• Activity
What is needed is a faithful copy of all the records.

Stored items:
• • • •

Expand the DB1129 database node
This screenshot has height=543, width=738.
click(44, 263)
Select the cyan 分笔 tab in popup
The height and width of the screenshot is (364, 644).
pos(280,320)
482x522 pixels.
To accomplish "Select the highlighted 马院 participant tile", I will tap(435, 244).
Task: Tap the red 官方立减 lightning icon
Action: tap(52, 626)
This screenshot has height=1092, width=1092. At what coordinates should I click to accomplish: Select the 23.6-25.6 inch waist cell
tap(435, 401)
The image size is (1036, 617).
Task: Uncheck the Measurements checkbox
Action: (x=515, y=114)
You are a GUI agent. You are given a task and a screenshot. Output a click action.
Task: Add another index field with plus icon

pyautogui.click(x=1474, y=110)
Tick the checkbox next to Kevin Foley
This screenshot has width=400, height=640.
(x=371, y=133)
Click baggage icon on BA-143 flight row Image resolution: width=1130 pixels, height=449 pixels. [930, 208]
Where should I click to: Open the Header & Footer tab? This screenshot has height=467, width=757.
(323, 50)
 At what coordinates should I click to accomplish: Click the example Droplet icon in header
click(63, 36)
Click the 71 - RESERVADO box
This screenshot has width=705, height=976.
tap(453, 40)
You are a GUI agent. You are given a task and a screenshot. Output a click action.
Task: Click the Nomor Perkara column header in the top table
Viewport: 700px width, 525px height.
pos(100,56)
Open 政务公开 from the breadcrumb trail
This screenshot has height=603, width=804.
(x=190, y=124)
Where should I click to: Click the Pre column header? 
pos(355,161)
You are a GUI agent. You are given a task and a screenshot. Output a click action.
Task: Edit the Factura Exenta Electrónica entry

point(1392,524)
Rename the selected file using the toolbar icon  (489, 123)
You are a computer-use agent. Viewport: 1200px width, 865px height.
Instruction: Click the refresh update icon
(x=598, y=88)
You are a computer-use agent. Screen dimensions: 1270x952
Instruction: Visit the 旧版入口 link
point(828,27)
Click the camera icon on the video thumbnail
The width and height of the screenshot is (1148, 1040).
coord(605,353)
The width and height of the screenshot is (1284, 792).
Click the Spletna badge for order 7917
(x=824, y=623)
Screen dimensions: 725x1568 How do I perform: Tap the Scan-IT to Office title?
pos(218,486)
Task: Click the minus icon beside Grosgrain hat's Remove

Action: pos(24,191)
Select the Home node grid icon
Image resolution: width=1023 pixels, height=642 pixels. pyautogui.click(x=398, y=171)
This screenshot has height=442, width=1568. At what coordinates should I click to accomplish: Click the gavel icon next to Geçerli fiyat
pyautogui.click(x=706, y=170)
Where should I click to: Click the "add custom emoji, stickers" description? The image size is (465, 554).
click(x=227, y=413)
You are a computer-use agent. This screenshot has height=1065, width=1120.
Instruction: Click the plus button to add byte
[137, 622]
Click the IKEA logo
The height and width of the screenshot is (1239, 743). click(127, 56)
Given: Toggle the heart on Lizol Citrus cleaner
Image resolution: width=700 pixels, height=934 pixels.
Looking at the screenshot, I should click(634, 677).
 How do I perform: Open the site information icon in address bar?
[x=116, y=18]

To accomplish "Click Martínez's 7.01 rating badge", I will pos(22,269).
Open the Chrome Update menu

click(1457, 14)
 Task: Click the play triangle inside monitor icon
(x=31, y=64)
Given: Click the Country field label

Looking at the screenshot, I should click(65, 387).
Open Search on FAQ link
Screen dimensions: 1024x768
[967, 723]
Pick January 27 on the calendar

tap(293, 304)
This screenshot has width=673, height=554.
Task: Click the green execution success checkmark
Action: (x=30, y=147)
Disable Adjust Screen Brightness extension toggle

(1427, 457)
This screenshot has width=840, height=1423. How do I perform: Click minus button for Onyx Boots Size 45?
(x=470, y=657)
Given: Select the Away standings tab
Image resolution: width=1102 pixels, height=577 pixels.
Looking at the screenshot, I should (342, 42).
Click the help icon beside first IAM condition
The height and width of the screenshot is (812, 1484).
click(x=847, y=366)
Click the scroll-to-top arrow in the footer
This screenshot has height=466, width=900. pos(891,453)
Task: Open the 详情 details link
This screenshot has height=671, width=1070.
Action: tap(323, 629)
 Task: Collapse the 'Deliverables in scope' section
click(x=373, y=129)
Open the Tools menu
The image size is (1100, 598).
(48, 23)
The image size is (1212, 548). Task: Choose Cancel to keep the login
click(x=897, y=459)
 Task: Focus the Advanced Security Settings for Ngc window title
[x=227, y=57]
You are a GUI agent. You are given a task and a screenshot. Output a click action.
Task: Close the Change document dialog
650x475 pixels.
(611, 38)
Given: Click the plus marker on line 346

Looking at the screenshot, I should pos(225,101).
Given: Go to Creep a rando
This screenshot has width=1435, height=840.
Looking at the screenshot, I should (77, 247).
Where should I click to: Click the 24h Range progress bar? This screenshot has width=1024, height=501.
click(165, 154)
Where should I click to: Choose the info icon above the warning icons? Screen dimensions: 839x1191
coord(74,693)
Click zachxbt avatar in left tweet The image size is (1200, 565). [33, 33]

• • • •

• Answer for this exercise
Expand the DB1129 database node
This screenshot has height=543, width=738.
click(44, 263)
Select the cyan 分笔 tab in popup
The height and width of the screenshot is (364, 644).
pos(280,320)
482x522 pixels.
To accomplish "Select the highlighted 马院 participant tile", I will tap(435, 244).
Task: Tap the red 官方立减 lightning icon
Action: tap(52, 626)
This screenshot has height=1092, width=1092. At what coordinates should I click to accomplish: Select the 23.6-25.6 inch waist cell
tap(435, 401)
The image size is (1036, 617).
Task: Uncheck the Measurements checkbox
Action: (x=515, y=114)
You are a GUI agent. You are given a task and a screenshot. Output a click action.
Task: Add another index field with plus icon

pyautogui.click(x=1474, y=110)
Tick the checkbox next to Kevin Foley
This screenshot has width=400, height=640.
(x=371, y=133)
Click baggage icon on BA-143 flight row Image resolution: width=1130 pixels, height=449 pixels. [930, 208]
Where should I click to: Open the Header & Footer tab? This screenshot has height=467, width=757.
(323, 50)
 At what coordinates should I click to accomplish: Click the example Droplet icon in header
click(63, 36)
Click the 71 - RESERVADO box
This screenshot has width=705, height=976.
tap(453, 40)
You are a GUI agent. You are given a task and a screenshot. Output a click action.
Task: Click the Nomor Perkara column header in the top table
Viewport: 700px width, 525px height.
pos(100,56)
Open 政务公开 from the breadcrumb trail
This screenshot has height=603, width=804.
(x=190, y=124)
Where should I click to: Click the Pre column header? 
pos(355,161)
You are a GUI agent. You are given a task and a screenshot. Output a click action.
Task: Edit the Factura Exenta Electrónica entry

point(1392,524)
Rename the selected file using the toolbar icon  (489, 123)
You are a computer-use agent. Viewport: 1200px width, 865px height.
Instruction: Click the refresh update icon
(x=598, y=88)
You are a computer-use agent. Screen dimensions: 1270x952
Instruction: Visit the 旧版入口 link
point(828,27)
Click the camera icon on the video thumbnail
The width and height of the screenshot is (1148, 1040).
coord(605,353)
The width and height of the screenshot is (1284, 792).
Click the Spletna badge for order 7917
(x=824, y=623)
Screen dimensions: 725x1568 How do I perform: Tap the Scan-IT to Office title?
pos(218,486)
Task: Click the minus icon beside Grosgrain hat's Remove

Action: pos(24,191)
Select the Home node grid icon
Image resolution: width=1023 pixels, height=642 pixels. pyautogui.click(x=398, y=171)
This screenshot has height=442, width=1568. At what coordinates should I click to accomplish: Click the gavel icon next to Geçerli fiyat
pyautogui.click(x=706, y=170)
Where should I click to: Click the "add custom emoji, stickers" description? The image size is (465, 554).
click(x=227, y=413)
You are a computer-use agent. This screenshot has height=1065, width=1120.
Instruction: Click the plus button to add byte
[137, 622]
Click the IKEA logo
The height and width of the screenshot is (1239, 743). click(127, 56)
Given: Toggle the heart on Lizol Citrus cleaner
Image resolution: width=700 pixels, height=934 pixels.
Looking at the screenshot, I should click(634, 677).
 How do I perform: Open the site information icon in address bar?
[x=116, y=18]

To accomplish "Click Martínez's 7.01 rating badge", I will pos(22,269).
Open the Chrome Update menu

click(1457, 14)
 Task: Click the play triangle inside monitor icon
(x=31, y=64)
Given: Click the Country field label

Looking at the screenshot, I should click(65, 387).
Open Search on FAQ link
Screen dimensions: 1024x768
[967, 723]
Pick January 27 on the calendar

tap(293, 304)
This screenshot has width=673, height=554.
Task: Click the green execution success checkmark
Action: (x=30, y=147)
Disable Adjust Screen Brightness extension toggle

(1427, 457)
This screenshot has width=840, height=1423. How do I perform: Click minus button for Onyx Boots Size 45?
(x=470, y=657)
Given: Select the Away standings tab
Image resolution: width=1102 pixels, height=577 pixels.
Looking at the screenshot, I should (342, 42).
Click the help icon beside first IAM condition
The height and width of the screenshot is (812, 1484).
click(x=847, y=366)
Click the scroll-to-top arrow in the footer
This screenshot has height=466, width=900. pos(891,453)
Task: Open the 详情 details link
This screenshot has height=671, width=1070.
Action: tap(323, 629)
 Task: Collapse the 'Deliverables in scope' section
click(x=373, y=129)
Open the Tools menu
The image size is (1100, 598).
(48, 23)
The image size is (1212, 548). Task: Choose Cancel to keep the login
click(x=897, y=459)
 Task: Focus the Advanced Security Settings for Ngc window title
[x=227, y=57]
You are a GUI agent. You are given a task and a screenshot. Output a click action.
Task: Close the Change document dialog
650x475 pixels.
(611, 38)
Given: Click the plus marker on line 346

Looking at the screenshot, I should pos(225,101).
Given: Go to Creep a rando
This screenshot has width=1435, height=840.
Looking at the screenshot, I should (77, 247).
Where should I click to: Click the 24h Range progress bar? This screenshot has width=1024, height=501.
click(165, 154)
Where should I click to: Choose the info icon above the warning icons? Screen dimensions: 839x1191
coord(74,693)
Click zachxbt avatar in left tweet The image size is (1200, 565). [33, 33]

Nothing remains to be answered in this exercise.